Bu savaş, cinsiyetçiliği hangi ölçüde körüklüyor, hangi şekillerde besliyor; milliyetçilik, dincilik, cinsiyetçilik, bilimcilik gibi faşizmi besleyen politikalar günümüzde kadının varlığını ve kimliğini ne şekillerde etkiliyor?
Küresel sermayenin esas hedefi, toplum iradesini çökertmektir, toplum ise her şeyden önce kadın demektir, kadın da yaşam demektir. Burada sermaye, erkek egemen eksenliyken, toplum da kadın eksenlidir. Toplumsal yaşam, ahlaki politik yaşamdır ve ahlaki politik yaşamı ayakta tutan, yürüten ve ayaklandıran da kadının kendisidir. Maddi ve manevi anlamda toplumsal yaşamın anası kadındır. Şüphesiz ki egemenliğin ilk uygulandığı saatlerden günümüze kadar toplum iradesini köreltmenin esas stratejisi, kadın iradesini köreltmeye dayanmıştır. Bu açıdan bir tarih ve bu tarihin yaratmış olduğu bir erkek egemenlikli iktidar tecrübesi, külliyatı vardır.

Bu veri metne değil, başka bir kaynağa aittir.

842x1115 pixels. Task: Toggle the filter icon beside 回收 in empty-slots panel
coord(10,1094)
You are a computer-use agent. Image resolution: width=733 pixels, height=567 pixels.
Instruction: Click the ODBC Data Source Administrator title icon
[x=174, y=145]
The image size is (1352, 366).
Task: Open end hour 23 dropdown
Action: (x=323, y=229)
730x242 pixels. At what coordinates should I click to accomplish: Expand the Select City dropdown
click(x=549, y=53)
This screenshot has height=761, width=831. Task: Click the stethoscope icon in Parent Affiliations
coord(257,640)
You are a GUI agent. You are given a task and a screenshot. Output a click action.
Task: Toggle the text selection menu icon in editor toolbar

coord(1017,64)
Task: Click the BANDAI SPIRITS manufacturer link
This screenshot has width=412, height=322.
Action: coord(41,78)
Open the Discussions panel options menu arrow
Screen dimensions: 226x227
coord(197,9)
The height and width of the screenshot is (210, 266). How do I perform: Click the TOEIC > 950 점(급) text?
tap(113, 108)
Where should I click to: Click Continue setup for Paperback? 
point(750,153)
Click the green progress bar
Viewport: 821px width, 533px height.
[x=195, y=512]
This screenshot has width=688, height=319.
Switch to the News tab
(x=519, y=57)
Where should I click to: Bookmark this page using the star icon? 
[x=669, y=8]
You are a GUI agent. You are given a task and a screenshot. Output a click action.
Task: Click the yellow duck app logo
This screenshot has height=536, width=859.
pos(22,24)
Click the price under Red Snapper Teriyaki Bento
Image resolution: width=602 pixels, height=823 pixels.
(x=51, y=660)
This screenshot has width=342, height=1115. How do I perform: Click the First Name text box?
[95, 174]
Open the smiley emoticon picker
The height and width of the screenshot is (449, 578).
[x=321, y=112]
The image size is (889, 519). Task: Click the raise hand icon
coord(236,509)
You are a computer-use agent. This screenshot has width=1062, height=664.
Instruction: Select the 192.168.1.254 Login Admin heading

Bu birikim ve tecrübenin kendisi sabit olmakla birlikte erkek egemenlikçi sermayenin gelmiş olduğu düzey ve tüm sınırları aşma ihtiyacı, her zamankini aşan yöntem ve politikaları gerektirmektedir.
ÖRGÜTLÜ DİRENME GÜCÜNÜ YOK ETME
Sorduğunuz soru tam da bu noktada cevabını bulmaktadır. 3. Dünya Savaşı, uzun süreli olarak toplum iradesini, dolayısıyla kadın iradesini her anlamda bitirmeye ve bunun üzerinden hegemonyasını inşa etmeye dayandığına göre; o zaman milliyetçilik, dincilik, bilimcilik ve cinsiyetçilik esas silahlar haline gelmektedir. Bu dört unsur, hibrit savaşları da denilen savaşlar, hem fiziki ve hem de özel savaş unsuru olarak muazzam bir rol oynarlar. Bunlar toplumu atomlarına kadar ayrıştırıp parçalayarak özellikle de kadın üzerinden ahlaki-politik gücü zayıflatır, egemen erkek karakterli sermaye iktidarına örgütlü olarak direnemeyecek hale getirir. Tüm bu kutuplaştırıcı, parçalayıcı ideolojik yöntemleri uygulayarak toplumları, kadın ve erkekleri, dinleri, ulusları, bireyleri karşı karşıya getirir, birbirleriyle savaştırır, bu savaşın atmosferinde de manevi ruhsal olarak ahlaki politik gücünü alabildiğine geriye düşürür. Ahlaki politik yaşam ilkesi, toplum olma bilinci zayıfladığında zaten direnme gücü de kalmaz.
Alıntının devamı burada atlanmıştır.